Should my family also be checked out?

  • It’s always best to ask your specialist if any of your family members should be screened for an aneurysm. Often your siblings, children and parents (immediate family relations) could benefit.
  • There may also be a benefit from screening other areas in your body for the potential presence of aneurysms. For example, a patient with a AAA may also have popliteal aneurysms (aneurysms in the leg behind the knee).

How are abdominal aortic aneurysms treated?

  • Aneurysms can be treated with open surgical options and also endovascular or stenting options. For Many years prior to the technology of stenting, open repair was commonplace. It is still a good option for some patients today as it may offer a more durable option for those that require it. 
  • Open Surgical repair involves a 3-4 hours operation whereby the patient is put to sleep under a General Anaesthetic. The operation involves an incision through the abdomen. The aneurysm is then exposed through the abdominal cavity and then replaced with a tube. The synthetic tube is sewn onto the aorta above and below the aneurysm. 
  • Another option is Endovascular stenting, which avoids a large incision through the abdomen and allows a minimally invasive option to treat AAA’s. 
  • There are some other ways that an aneurysm can be managed which you should ask your specialist about.  

What is an EVAR?

Endovascular Stenting of aneurysms have long been an interest as technology advances to reduce the need for open surgery on patients. Australia has been on the forefront of developing and leading the way in creating a good endovascular option for patients with AAA’s. EVAR, or Endovascular Aortic Repair, is now one of the main ways to treat AAA’s. It involves two small keyhole-like access points in the groin, both right and left. The stent grafts that are used to seal the aneurysm are inserted through the groin. The are inserted collapsed on a sheath which is deployed inside the aorta with the help of X-ray vision. 

What is an Endoleak?

An endoleak is when there is still filling of the aneurysm sac despite an EVAR stent treatment. Sometimes, due to various anatomical or technical reasons, the sac can still be filled with blood which does not necessarily mean it is at risk of rupture. The most common Endoleak is what is called a Type 2 Endoleak. There are 4-5 different types of endoleaks that have well been described in the literature. Often you may read descriptions of endoleaks on scan reports. Its always best to speak with your specialist regarding any concerns you may have regarding an endoleak. Not all endoleak’s need to be treated, but of course there are some that are more concerning and may need treatment. 

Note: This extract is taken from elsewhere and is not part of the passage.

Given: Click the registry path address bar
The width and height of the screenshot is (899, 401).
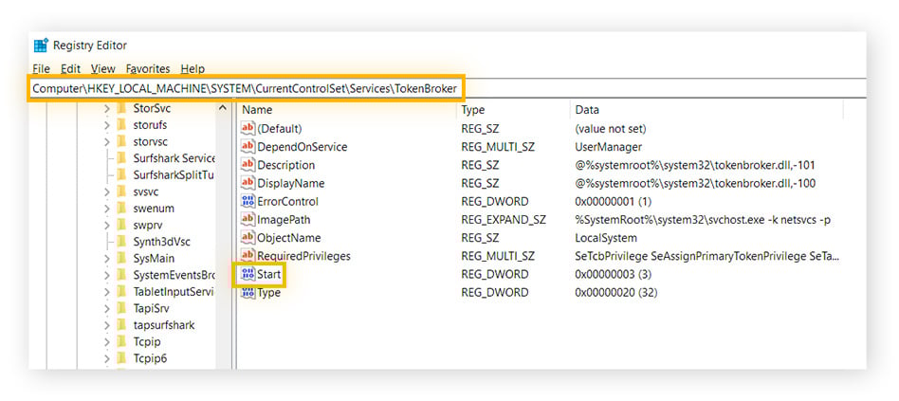Looking at the screenshot, I should (569, 88).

Why do I need to have repeat scans for the rest of my life?

Although EVAR is a good option and a non-invasive option for AAA treatment, with excellent recovery time, there is the need for long term surveillance. This surveillance comes in the form of repeat ultrasounds and sometimes CT scans. The reason for this is the sac of the aneurysm may evolve in time. The majority of AAA sac’s after EVAR shrink with time. This is the most desirable outcome. Some stay the same which as long as there are no concerns, may also indicate successful treatment with no need to be concerned. And then of course there are a smaller number that can unfortunately, despite an EVAR, still grow. This may be something that can be treated and fixed with another procedure. 

Can I drive with an Aneurysm?

Driving with an aneurysm, in particular a AAA, may pose a threat to you and your passengers and also others driving or walking on the roads.  As there is a rupture risk with most aneurysms, your safety and the safety of others need to be factored in when considering your driving ability. 

Most of the time as long as you are under the management of a specialist, you can still drive. If your AAA is large, then treatment may be required in order for you to safely be driving. It is best to clarify these questions with your specialist.